------ MATERIAL PROVIDED ------

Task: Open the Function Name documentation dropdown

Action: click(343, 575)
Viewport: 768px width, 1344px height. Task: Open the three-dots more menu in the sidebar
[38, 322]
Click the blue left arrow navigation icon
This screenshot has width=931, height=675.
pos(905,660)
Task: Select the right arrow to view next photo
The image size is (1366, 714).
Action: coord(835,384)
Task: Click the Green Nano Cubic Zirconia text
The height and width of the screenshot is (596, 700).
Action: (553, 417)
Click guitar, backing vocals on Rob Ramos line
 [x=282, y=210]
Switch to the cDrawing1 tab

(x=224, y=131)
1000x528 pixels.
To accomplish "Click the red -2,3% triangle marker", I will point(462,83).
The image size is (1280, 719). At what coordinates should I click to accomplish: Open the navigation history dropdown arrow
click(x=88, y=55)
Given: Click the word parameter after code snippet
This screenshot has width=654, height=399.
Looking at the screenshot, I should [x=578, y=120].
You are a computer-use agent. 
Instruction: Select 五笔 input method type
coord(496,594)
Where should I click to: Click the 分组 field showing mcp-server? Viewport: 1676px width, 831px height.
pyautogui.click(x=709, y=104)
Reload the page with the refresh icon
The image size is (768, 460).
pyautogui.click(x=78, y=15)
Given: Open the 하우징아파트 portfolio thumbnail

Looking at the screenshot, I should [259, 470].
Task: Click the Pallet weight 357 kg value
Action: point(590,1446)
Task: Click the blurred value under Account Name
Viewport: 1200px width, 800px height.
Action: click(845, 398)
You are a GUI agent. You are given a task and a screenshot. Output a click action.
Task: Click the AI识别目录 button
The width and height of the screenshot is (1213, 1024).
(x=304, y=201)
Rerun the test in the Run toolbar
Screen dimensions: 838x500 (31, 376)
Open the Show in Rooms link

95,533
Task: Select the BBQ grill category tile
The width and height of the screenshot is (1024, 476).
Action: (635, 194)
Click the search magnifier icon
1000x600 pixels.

------

EXERCISE: All the entries are to be reproduced verbatim.

ANSWER TO THE EXERCISE:
Task: Open the Function Name documentation dropdown

Action: click(343, 575)
Viewport: 768px width, 1344px height. Task: Open the three-dots more menu in the sidebar
[38, 322]
Click the blue left arrow navigation icon
This screenshot has width=931, height=675.
pos(905,660)
Task: Select the right arrow to view next photo
The image size is (1366, 714).
Action: coord(835,384)
Task: Click the Green Nano Cubic Zirconia text
The height and width of the screenshot is (596, 700).
Action: (553, 417)
Click guitar, backing vocals on Rob Ramos line
 [x=282, y=210]
Switch to the cDrawing1 tab

(x=224, y=131)
1000x528 pixels.
To accomplish "Click the red -2,3% triangle marker", I will point(462,83).
The image size is (1280, 719). At what coordinates should I click to accomplish: Open the navigation history dropdown arrow
click(x=88, y=55)
Given: Click the word parameter after code snippet
This screenshot has width=654, height=399.
Looking at the screenshot, I should [x=578, y=120].
You are a computer-use agent. 
Instruction: Select 五笔 input method type
coord(496,594)
Where should I click to: Click the 分组 field showing mcp-server? Viewport: 1676px width, 831px height.
pyautogui.click(x=709, y=104)
Reload the page with the refresh icon
The image size is (768, 460).
pyautogui.click(x=78, y=15)
Given: Open the 하우징아파트 portfolio thumbnail

Looking at the screenshot, I should [259, 470].
Task: Click the Pallet weight 357 kg value
Action: point(590,1446)
Task: Click the blurred value under Account Name
Viewport: 1200px width, 800px height.
Action: click(845, 398)
You are a GUI agent. You are given a task and a screenshot. Output a click action.
Task: Click the AI识别目录 button
The width and height of the screenshot is (1213, 1024).
(x=304, y=201)
Rerun the test in the Run toolbar
Screen dimensions: 838x500 (31, 376)
Open the Show in Rooms link

95,533
Task: Select the BBQ grill category tile
The width and height of the screenshot is (1024, 476).
Action: (635, 194)
Click the search magnifier icon
1000x600 pixels.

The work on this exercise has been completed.